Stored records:
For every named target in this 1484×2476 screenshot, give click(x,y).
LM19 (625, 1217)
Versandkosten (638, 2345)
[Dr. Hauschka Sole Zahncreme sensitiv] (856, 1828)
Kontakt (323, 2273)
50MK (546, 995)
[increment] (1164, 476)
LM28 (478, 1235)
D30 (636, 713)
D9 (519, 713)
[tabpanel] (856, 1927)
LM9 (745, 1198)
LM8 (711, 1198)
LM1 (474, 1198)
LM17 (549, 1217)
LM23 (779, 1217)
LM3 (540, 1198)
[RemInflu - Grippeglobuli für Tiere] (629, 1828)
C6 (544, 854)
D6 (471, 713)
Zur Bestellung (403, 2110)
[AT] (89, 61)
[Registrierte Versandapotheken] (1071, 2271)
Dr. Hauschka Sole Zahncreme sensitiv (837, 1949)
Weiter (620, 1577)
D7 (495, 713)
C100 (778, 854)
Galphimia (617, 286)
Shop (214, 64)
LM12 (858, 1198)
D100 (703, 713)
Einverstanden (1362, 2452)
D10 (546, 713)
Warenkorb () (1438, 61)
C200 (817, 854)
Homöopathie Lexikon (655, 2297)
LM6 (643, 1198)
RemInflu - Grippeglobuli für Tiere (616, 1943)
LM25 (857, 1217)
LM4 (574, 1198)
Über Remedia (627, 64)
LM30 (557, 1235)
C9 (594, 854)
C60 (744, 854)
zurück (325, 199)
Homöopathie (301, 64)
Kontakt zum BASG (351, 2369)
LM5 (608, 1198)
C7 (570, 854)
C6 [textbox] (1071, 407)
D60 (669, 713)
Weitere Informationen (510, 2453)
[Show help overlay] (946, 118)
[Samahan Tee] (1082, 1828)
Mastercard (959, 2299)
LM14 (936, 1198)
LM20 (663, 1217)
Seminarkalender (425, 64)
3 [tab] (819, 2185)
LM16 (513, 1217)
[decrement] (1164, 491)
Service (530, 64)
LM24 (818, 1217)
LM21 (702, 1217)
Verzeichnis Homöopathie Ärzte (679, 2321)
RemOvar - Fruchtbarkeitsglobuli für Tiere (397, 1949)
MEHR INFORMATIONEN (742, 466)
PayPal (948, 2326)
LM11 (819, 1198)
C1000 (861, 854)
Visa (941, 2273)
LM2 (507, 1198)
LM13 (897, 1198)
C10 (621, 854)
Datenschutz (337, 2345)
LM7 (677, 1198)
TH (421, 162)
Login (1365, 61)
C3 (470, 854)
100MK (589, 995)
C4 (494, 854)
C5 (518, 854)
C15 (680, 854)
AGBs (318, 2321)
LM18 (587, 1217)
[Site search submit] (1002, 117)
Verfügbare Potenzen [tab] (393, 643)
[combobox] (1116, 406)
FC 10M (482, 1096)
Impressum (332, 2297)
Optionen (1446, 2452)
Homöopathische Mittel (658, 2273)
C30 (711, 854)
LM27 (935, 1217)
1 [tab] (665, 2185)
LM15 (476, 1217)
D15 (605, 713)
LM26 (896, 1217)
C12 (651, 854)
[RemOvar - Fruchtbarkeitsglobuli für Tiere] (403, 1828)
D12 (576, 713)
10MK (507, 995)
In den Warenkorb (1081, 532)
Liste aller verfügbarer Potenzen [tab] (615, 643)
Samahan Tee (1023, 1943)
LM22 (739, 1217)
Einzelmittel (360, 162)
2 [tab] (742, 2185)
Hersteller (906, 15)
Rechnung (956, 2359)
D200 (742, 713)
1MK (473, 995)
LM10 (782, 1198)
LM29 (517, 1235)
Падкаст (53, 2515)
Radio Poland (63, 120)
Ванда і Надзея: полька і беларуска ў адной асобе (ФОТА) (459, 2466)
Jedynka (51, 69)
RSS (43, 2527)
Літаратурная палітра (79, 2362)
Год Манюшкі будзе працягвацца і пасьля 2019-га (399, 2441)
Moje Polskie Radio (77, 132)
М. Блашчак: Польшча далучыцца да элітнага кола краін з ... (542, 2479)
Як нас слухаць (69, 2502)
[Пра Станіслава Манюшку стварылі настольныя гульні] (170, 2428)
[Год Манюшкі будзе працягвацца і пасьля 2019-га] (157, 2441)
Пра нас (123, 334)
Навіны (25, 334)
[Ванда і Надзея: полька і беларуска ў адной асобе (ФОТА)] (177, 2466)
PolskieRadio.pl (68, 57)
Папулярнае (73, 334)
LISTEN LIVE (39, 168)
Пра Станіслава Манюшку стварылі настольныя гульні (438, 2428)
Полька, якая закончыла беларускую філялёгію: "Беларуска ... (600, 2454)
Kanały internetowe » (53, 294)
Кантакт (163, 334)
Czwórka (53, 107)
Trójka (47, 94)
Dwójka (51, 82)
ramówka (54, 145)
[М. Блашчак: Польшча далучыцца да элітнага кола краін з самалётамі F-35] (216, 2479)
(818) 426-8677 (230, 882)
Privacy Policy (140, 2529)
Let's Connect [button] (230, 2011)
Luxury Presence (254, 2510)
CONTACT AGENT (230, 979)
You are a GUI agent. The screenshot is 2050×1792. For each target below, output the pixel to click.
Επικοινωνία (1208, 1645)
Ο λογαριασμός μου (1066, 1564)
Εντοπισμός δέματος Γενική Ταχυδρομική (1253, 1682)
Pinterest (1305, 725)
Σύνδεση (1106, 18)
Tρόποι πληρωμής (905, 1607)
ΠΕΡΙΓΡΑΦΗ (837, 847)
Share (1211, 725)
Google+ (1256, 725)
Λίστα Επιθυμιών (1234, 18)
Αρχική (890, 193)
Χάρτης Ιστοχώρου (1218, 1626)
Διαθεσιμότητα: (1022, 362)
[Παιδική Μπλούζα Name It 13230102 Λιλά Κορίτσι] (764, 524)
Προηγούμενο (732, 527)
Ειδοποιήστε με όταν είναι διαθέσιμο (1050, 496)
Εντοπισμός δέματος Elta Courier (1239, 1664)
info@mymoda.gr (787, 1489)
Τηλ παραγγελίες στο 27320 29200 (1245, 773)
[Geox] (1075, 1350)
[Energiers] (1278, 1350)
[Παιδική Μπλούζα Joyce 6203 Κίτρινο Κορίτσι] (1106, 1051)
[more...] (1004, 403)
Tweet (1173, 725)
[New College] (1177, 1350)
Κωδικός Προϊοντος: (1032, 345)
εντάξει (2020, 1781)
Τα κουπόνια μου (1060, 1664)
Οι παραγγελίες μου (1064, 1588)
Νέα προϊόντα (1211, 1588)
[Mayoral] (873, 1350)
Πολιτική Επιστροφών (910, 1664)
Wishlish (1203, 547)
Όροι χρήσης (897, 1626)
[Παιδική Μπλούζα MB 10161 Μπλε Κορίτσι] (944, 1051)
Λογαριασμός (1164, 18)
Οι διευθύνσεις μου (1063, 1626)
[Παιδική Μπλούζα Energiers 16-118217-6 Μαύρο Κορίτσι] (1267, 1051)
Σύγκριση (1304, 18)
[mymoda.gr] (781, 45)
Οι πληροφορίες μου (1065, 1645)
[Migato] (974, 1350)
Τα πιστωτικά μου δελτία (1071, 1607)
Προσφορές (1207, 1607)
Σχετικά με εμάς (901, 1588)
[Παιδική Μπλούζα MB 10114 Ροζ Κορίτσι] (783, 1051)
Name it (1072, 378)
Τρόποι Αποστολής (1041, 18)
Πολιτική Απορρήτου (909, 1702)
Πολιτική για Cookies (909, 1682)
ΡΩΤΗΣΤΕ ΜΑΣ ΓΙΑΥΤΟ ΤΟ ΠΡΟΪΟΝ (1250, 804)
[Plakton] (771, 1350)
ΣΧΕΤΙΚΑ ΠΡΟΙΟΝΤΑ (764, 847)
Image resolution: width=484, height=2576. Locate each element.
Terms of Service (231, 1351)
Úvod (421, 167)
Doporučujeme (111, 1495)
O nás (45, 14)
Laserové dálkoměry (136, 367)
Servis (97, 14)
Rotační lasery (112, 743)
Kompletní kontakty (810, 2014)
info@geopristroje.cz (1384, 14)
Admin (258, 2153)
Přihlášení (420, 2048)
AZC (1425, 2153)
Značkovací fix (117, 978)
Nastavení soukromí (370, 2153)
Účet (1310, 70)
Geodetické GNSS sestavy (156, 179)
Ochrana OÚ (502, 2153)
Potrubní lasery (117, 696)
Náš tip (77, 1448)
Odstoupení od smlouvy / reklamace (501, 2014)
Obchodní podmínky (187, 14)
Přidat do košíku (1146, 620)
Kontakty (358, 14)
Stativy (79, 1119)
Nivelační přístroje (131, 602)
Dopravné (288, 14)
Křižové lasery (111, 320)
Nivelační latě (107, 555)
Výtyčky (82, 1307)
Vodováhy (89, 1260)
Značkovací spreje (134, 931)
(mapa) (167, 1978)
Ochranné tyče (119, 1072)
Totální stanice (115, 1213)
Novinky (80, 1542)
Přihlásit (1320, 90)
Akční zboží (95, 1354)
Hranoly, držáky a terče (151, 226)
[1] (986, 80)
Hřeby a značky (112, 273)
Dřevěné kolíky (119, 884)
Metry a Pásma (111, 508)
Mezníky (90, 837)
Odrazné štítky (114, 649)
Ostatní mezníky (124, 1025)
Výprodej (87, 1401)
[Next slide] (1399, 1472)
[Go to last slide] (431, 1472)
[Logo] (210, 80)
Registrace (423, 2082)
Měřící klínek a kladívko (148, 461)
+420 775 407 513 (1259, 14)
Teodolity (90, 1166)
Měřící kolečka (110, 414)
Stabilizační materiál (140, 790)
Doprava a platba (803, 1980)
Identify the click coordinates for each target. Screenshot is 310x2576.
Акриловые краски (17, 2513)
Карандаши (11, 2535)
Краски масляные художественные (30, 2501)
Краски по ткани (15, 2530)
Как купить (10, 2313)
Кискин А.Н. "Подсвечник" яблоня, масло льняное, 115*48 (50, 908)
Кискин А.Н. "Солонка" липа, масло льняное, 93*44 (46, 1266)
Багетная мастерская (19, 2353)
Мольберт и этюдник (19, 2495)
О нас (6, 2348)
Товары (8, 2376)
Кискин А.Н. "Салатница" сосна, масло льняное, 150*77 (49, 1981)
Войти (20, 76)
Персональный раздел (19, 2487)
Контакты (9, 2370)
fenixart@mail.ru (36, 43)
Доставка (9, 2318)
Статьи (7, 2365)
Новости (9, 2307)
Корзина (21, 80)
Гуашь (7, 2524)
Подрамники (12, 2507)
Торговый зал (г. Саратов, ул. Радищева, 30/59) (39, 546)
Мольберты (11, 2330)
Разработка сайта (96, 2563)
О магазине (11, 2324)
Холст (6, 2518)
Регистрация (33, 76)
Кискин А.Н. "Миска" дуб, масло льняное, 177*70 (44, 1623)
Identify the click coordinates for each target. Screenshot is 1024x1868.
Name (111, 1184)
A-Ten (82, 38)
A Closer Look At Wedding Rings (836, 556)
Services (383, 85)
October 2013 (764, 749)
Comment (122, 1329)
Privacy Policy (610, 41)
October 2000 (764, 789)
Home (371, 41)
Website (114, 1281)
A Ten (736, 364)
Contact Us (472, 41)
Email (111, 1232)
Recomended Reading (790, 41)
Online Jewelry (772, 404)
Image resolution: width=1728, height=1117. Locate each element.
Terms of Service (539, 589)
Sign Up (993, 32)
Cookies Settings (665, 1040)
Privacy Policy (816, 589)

**EXERCISE BRIEF**
Quote the data above from the line containing "Προηγούμενο (732, 527)" to the line containing "Rotační lasery (112, 743)", inclusive, and stop.

**RESPONSE AREA**
Προηγούμενο (732, 527)
Ειδοποιήστε με όταν είναι διαθέσιμο (1050, 496)
Εντοπισμός δέματος Elta Courier (1239, 1664)
info@mymoda.gr (787, 1489)
Τηλ παραγγελίες στο 27320 29200 (1245, 773)
[Geox] (1075, 1350)
[Energiers] (1278, 1350)
[Παιδική Μπλούζα Joyce 6203 Κίτρινο Κορίτσι] (1106, 1051)
[more...] (1004, 403)
Tweet (1173, 725)
[New College] (1177, 1350)
Κωδικός Προϊοντος: (1032, 345)
εντάξει (2020, 1781)
Τα κουπόνια μου (1060, 1664)
Οι παραγγελίες μου (1064, 1588)
Νέα προϊόντα (1211, 1588)
[Mayoral] (873, 1350)
Πολιτική Επιστροφών (910, 1664)
Wishlish (1203, 547)
Όροι χρήσης (897, 1626)
[Παιδική Μπλούζα MB 10161 Μπλε Κορίτσι] (944, 1051)
Λογαριασμός (1164, 18)
Οι διευθύνσεις μου (1063, 1626)
[Παιδική Μπλούζα Energiers 16-118217-6 Μαύρο Κορίτσι] (1267, 1051)
Σύγκριση (1304, 18)
[mymoda.gr] (781, 45)
Οι πληροφορίες μου (1065, 1645)
[Migato] (974, 1350)
Τα πιστωτικά μου δελτία (1071, 1607)
Προσφορές (1207, 1607)
Σχετικά με εμάς (901, 1588)
[Παιδική Μπλούζα MB 10114 Ροζ Κορίτσι] (783, 1051)
Name it (1072, 378)
Τρόποι Αποστολής (1041, 18)
Πολιτική Απορρήτου (909, 1702)
Πολιτική για Cookies (909, 1682)
ΡΩΤΗΣΤΕ ΜΑΣ ΓΙΑΥΤΟ ΤΟ ΠΡΟΪΟΝ (1250, 804)
[Plakton] (771, 1350)
ΣΧΕΤΙΚΑ ΠΡΟΙΟΝΤΑ (764, 847)
Image resolution: width=484, height=2576. Locate each element.
Terms of Service (231, 1351)
Úvod (421, 167)
Doporučujeme (111, 1495)
O nás (45, 14)
Laserové dálkoměry (136, 367)
Servis (97, 14)
Rotační lasery (112, 743)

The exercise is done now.